EXERCISE REQUIREMENTS:
1 – In the essay on AI and intuition, what did Kekulé dream about before discovering the benzene ring?
2 – Reproduce the part of the essay on AI and intuition that opens with the words containing "First and foremost, we" and closes with "and moral reasoning.", swapping "resources" out for "supplies".

PROVIDED TEXT:
§ §

Another classic example of intuition in science is August Kekulé’s discovery of the benzene ring after dreaming about a snake biting its own tail. Somewhere, somehow, his unconscious mind processed all the data he was working on and “suggested” this idea to his conscious mind through a dream about an Ouroboros snake.
We have little insight into how this works. More importantly, it’s not something AI technology is even attempting to replicate. The closest it gets is the programming of drives and reward systems, which is what we talk about in living systems like bacteria and worms, hardly scratching the surface of what the human nervous system does every second.
If judgement, especially moral judgement, is rooted in esthetics, and esthetics is rooted in emotions, is there any prospect of AI technologies replicating that? In the near term, absolutely not. At the most unconscious level, we have moral intuitions, the feeling that something either feels right or wrong. The next stage is moral judgement, where we consciously decide something is right or wrong, based on moral intuition as well as experience, memory, training, and social conditioning. Last is moral reasoning, where we articulate a detailed, logical explanation for the moral judgement.
To the extent an AI system could possibly engage in moral reasoning, it will require the programming of moral judgements, which presuppose moral intuitions. Where will those come from? This is why the question of who is driving decisions around AI implementation is so important. The values baked in to systems by their creators will determine what, if any, judgement those systems can exercise, based on the creators values. Are the same as everyone else’s?
Where does that leave us at present? This is where the urgent moral questions around AI need to be made explicit and addressed.
First and foremost, we are currently producing technologies, at the behest and direction of a very small group of people with poorly articulated and highly suspect motives, that will soon consume a harmful amount of limited resources. How this technology consumes those resources will likely impose real harms on human populations.
More importantly, the prodigious and rapidly improving skills of this technology are rapidly integrating with important systems that are moving beyond human control without anything approaching human capabilities for judgement and moral reasoning.
We are implementing AI tools and incorporating them into essential systems without really knowing how they work or how to control them. AI slop now pervades content online, and blurs the line between reality and fantasy. Measurable negative impacts on human cognition are already appearing from excessive use of genAI tools. Fraud, bullying, and theft using genAI are spreading rapidly. Humans need to stay in the loop, but the insatiable demands of profit driven capitalism are pushing us down a road full of peril and without guardrails.
If it’s not possible, or so difficult that perhaps other challenges are higher priorities, why are we doing this? Greed and hubris immediately come to mind. Human creativity cannot be replicated or replaced, but trying to may destroy a lot we hold dear.
The solutions are boring and tedious: regulations, accountability, transparency, penalties, and constraints on the economic upside of uncontrolled implementation, i.e. taxes. Only educated humans in an open, free democracy can make those decisions. If we don’t, they will be made for us by a handful of trillionaires, and then we will all suffer the consequences.

§ §

SOURCE MATERIAL:
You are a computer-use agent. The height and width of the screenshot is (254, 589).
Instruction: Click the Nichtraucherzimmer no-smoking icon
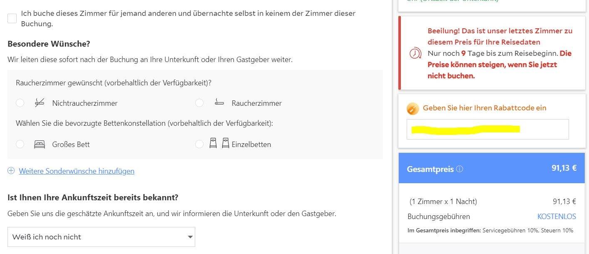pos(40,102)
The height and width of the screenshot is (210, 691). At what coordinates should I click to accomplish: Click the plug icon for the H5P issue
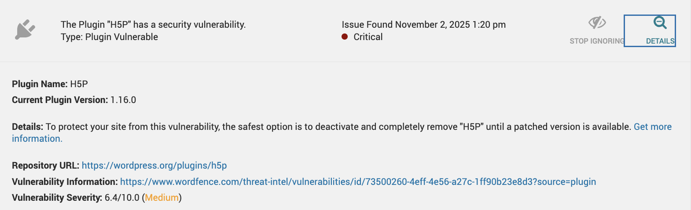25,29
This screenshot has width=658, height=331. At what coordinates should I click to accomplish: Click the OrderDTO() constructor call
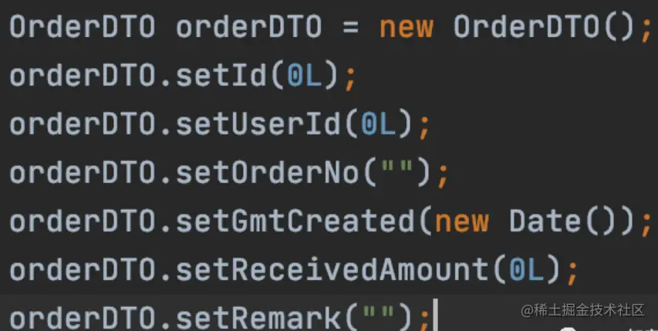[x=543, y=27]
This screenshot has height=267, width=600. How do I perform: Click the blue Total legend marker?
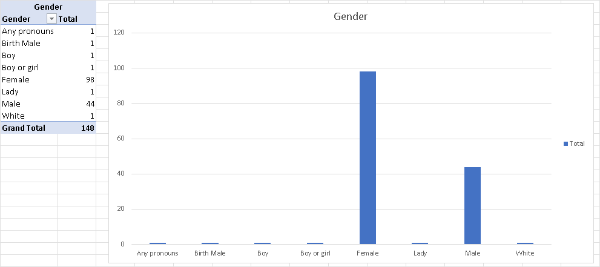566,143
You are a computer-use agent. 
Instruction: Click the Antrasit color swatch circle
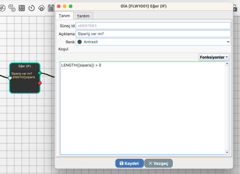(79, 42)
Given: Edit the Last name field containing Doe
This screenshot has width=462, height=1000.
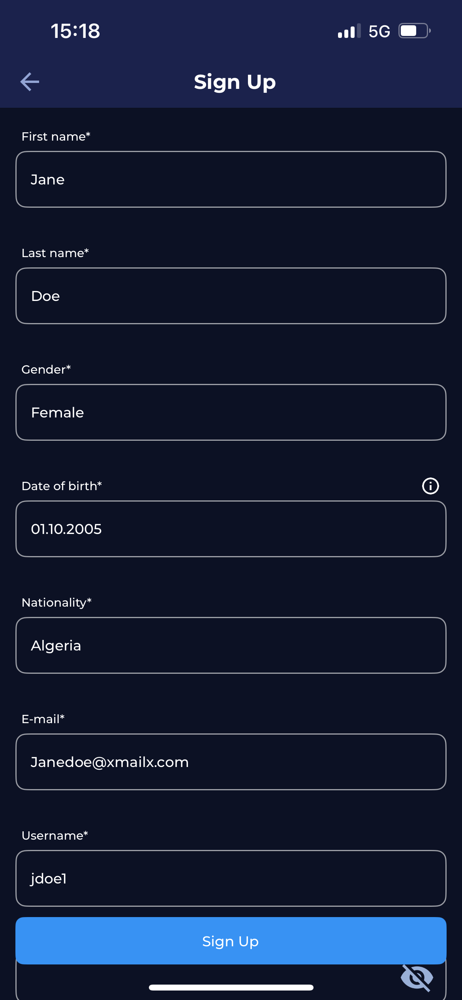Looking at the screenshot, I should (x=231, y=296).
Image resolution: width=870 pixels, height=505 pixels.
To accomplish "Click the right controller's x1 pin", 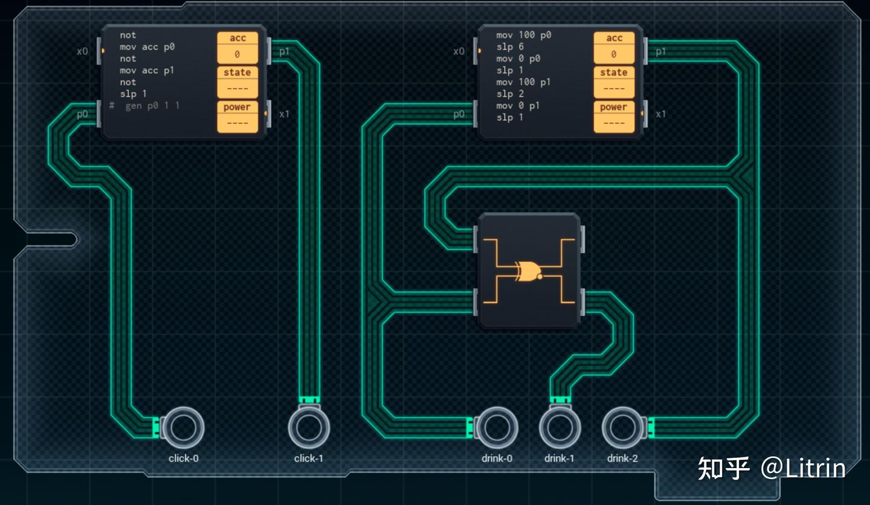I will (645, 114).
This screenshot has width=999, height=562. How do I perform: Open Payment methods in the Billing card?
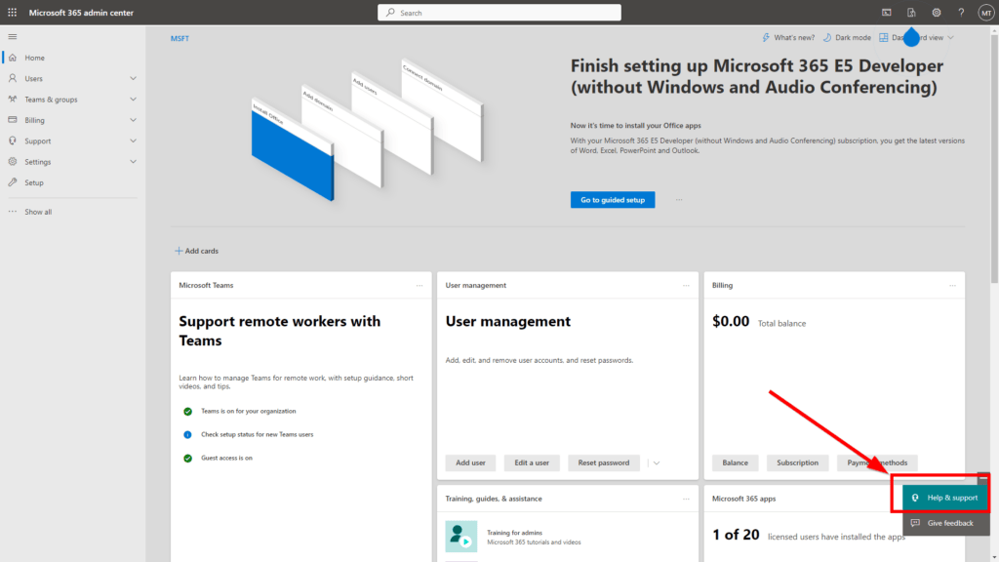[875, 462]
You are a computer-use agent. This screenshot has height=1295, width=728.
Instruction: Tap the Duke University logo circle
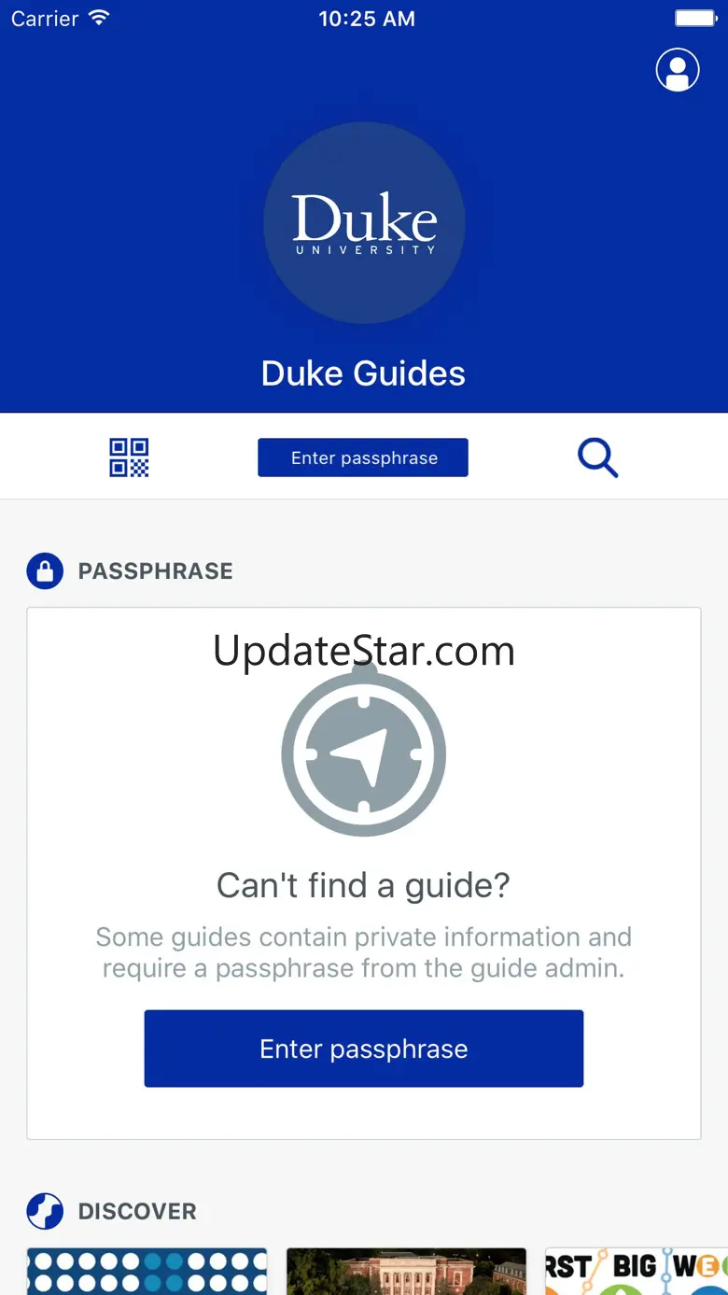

§ §

ANSWERS BY ITEM NUMBER:
1 – He dreamed about a snake biting its own tail, an Ouroboros snake.

2 –
First and foremost, we are currently producing technologies, at the behest and direction of a very small group of people with poorly articulated and highly suspect motives, that will soon consume a harmful amount of limited supplies. How this technology consumes those supplies will likely impose real harms on human populations.
More importantly, the prodigious and rapidly improving skills of this technology are rapidly integrating with important systems that are moving beyond human control without anything approaching human capabilities for judgement and moral reasoning.